-- Exercise material --
_ _ _

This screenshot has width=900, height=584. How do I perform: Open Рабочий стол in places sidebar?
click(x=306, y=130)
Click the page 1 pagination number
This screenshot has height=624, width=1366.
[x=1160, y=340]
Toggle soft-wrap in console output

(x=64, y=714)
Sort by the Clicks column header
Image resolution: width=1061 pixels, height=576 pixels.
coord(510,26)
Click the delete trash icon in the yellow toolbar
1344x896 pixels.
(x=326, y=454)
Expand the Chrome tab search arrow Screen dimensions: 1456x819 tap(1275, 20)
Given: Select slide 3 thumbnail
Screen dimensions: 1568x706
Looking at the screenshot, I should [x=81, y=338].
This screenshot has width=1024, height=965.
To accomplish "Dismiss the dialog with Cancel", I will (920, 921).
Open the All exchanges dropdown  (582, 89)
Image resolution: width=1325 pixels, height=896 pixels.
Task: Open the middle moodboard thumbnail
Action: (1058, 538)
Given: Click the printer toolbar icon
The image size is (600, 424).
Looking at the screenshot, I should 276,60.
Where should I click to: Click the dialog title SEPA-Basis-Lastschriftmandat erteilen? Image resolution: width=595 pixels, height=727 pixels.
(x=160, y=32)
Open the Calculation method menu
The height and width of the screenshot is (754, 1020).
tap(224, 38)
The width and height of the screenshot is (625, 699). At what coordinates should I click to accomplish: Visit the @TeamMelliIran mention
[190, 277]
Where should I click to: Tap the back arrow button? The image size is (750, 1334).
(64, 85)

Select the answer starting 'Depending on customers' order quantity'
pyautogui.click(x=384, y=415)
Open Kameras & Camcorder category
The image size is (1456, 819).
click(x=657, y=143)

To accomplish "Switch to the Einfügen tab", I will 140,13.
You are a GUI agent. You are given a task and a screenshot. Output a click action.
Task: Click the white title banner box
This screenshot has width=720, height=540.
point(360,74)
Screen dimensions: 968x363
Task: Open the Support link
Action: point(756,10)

_ _ _

-- Task instructions --
Find every line in the records above that contains the word "height" and copy each of those lines in full. Case counts, so only matches with the same capitalization qualify.

-- Solution below --
This screenshot has width=900, height=584. How do I perform: Open Рабочий стол in places sidebar?
This screenshot has height=624, width=1366.
Image resolution: width=1061 pixels, height=576 pixels.
This screenshot has width=1024, height=965.
Image resolution: width=1325 pixels, height=896 pixels.
Where should I click to: Click the dialog title SEPA-Basis-Lastschriftmandat erteilen? Image resolution: width=595 pixels, height=727 pixels.
The height and width of the screenshot is (754, 1020).
The width and height of the screenshot is (625, 699). At what coordinates should I click to accomplish: Visit the @TeamMelliIran mention
This screenshot has width=720, height=540.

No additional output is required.